Description of the task - Please repeat the line that contains "Qty (77, 999)" and every line after it, exactly, through the end of the records.
Supplied data START
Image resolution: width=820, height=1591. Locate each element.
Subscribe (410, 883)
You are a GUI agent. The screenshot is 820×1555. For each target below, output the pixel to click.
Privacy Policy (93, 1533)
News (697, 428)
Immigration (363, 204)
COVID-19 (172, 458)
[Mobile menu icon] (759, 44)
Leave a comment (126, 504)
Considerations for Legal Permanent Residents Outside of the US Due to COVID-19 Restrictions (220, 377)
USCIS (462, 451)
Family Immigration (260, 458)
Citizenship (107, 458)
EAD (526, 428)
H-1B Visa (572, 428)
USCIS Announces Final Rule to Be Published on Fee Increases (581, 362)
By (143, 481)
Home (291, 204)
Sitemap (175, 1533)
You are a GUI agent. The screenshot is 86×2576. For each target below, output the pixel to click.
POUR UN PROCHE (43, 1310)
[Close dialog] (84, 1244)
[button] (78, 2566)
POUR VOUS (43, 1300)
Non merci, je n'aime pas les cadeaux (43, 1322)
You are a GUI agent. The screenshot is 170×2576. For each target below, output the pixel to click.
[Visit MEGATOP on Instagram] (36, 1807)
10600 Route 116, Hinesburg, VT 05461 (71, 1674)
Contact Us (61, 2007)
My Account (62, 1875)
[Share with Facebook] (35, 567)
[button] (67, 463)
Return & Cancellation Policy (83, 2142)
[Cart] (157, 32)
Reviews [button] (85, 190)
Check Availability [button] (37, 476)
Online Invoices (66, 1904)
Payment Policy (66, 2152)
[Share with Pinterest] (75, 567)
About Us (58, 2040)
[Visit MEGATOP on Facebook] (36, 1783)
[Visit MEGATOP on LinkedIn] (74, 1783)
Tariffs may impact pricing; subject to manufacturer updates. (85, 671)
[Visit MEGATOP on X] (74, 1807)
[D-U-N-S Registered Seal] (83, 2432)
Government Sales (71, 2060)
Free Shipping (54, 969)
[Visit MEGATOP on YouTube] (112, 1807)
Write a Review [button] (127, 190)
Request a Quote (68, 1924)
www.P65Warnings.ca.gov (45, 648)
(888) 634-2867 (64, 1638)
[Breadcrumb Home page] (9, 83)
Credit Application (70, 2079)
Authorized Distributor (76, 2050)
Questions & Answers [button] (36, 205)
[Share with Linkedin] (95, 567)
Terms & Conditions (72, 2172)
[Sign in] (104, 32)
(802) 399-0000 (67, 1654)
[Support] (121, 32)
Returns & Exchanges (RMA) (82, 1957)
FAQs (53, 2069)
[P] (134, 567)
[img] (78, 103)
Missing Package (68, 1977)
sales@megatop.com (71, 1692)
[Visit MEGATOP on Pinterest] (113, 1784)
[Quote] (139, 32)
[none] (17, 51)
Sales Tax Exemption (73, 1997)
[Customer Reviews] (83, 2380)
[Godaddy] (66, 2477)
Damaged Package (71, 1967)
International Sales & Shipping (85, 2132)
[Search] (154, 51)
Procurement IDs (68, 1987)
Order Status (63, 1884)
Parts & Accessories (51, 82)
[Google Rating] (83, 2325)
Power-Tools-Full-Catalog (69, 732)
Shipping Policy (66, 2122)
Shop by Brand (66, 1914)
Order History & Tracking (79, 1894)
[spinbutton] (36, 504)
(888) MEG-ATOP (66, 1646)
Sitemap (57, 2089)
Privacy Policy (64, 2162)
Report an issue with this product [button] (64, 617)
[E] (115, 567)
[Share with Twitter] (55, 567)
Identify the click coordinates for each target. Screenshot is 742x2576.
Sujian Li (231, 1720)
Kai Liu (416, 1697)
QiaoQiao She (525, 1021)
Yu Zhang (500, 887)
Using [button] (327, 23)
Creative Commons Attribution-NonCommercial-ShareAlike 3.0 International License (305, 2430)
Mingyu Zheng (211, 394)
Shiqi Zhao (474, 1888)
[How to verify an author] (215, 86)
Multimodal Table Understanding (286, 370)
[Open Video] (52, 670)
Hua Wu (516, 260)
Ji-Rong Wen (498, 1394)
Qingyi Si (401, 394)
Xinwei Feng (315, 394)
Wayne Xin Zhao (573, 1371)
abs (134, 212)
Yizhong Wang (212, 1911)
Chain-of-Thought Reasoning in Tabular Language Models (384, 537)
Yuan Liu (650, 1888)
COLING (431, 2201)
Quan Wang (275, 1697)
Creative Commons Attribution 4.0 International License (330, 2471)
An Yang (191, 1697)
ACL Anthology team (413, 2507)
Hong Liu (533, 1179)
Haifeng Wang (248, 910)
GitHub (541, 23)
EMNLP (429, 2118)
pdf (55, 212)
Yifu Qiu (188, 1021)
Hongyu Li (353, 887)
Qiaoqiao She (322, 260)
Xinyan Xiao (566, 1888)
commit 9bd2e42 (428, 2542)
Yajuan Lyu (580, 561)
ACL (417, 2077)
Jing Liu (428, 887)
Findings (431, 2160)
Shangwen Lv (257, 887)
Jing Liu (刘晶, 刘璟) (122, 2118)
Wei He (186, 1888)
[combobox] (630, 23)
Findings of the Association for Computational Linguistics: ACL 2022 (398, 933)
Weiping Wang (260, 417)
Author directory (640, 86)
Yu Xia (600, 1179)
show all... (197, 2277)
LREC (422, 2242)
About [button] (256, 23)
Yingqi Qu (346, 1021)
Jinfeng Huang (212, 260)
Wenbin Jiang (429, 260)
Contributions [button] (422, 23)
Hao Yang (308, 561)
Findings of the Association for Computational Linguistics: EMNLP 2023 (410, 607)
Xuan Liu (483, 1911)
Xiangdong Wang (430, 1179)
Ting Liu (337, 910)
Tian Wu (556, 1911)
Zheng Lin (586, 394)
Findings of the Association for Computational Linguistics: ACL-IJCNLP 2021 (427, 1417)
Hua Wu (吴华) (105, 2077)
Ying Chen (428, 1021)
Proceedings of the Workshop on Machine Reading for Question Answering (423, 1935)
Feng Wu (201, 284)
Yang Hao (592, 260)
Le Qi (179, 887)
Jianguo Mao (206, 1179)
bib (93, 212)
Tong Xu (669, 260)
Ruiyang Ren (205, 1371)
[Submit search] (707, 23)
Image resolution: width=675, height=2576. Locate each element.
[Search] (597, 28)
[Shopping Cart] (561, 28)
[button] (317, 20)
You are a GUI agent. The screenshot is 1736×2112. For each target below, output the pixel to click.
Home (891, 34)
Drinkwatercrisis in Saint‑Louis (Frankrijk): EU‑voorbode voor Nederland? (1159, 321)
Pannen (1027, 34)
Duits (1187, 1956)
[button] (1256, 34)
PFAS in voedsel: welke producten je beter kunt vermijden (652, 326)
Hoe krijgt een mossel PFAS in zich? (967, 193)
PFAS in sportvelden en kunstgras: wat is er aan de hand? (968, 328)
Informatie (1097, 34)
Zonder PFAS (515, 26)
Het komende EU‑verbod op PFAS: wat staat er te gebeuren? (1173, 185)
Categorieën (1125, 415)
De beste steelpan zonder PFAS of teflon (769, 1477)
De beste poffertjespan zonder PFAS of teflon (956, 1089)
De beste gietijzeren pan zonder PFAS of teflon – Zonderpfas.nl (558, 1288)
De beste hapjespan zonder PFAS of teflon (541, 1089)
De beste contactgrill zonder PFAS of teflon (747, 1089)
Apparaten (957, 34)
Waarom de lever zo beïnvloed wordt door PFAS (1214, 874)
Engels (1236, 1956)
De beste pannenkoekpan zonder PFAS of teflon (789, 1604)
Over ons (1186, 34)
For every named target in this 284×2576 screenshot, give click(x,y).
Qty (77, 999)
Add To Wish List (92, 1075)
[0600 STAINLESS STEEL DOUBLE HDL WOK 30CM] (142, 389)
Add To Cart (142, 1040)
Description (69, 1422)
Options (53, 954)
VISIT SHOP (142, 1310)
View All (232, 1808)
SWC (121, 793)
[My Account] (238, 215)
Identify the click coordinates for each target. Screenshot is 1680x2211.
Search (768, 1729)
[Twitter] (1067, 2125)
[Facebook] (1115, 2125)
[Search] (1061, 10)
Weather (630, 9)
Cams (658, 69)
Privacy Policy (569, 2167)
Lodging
Supplied data END
Answer to this task -
Qty (77, 999)
Add To Wish List (92, 1075)
[0600 STAINLESS STEEL DOUBLE HDL WOK 30CM] (142, 389)
Add To Cart (142, 1040)
Description (69, 1422)
Options (53, 954)
VISIT SHOP (142, 1310)
View All (232, 1808)
SWC (121, 793)
[My Account] (238, 215)
Identify the click coordinates for each target. Screenshot is 1680x2211.
Search (768, 1729)
[Twitter] (1067, 2125)
[Facebook] (1115, 2125)
[Search] (1061, 10)
Weather (630, 9)
Cams (658, 69)
Privacy Policy (569, 2167)
Lodging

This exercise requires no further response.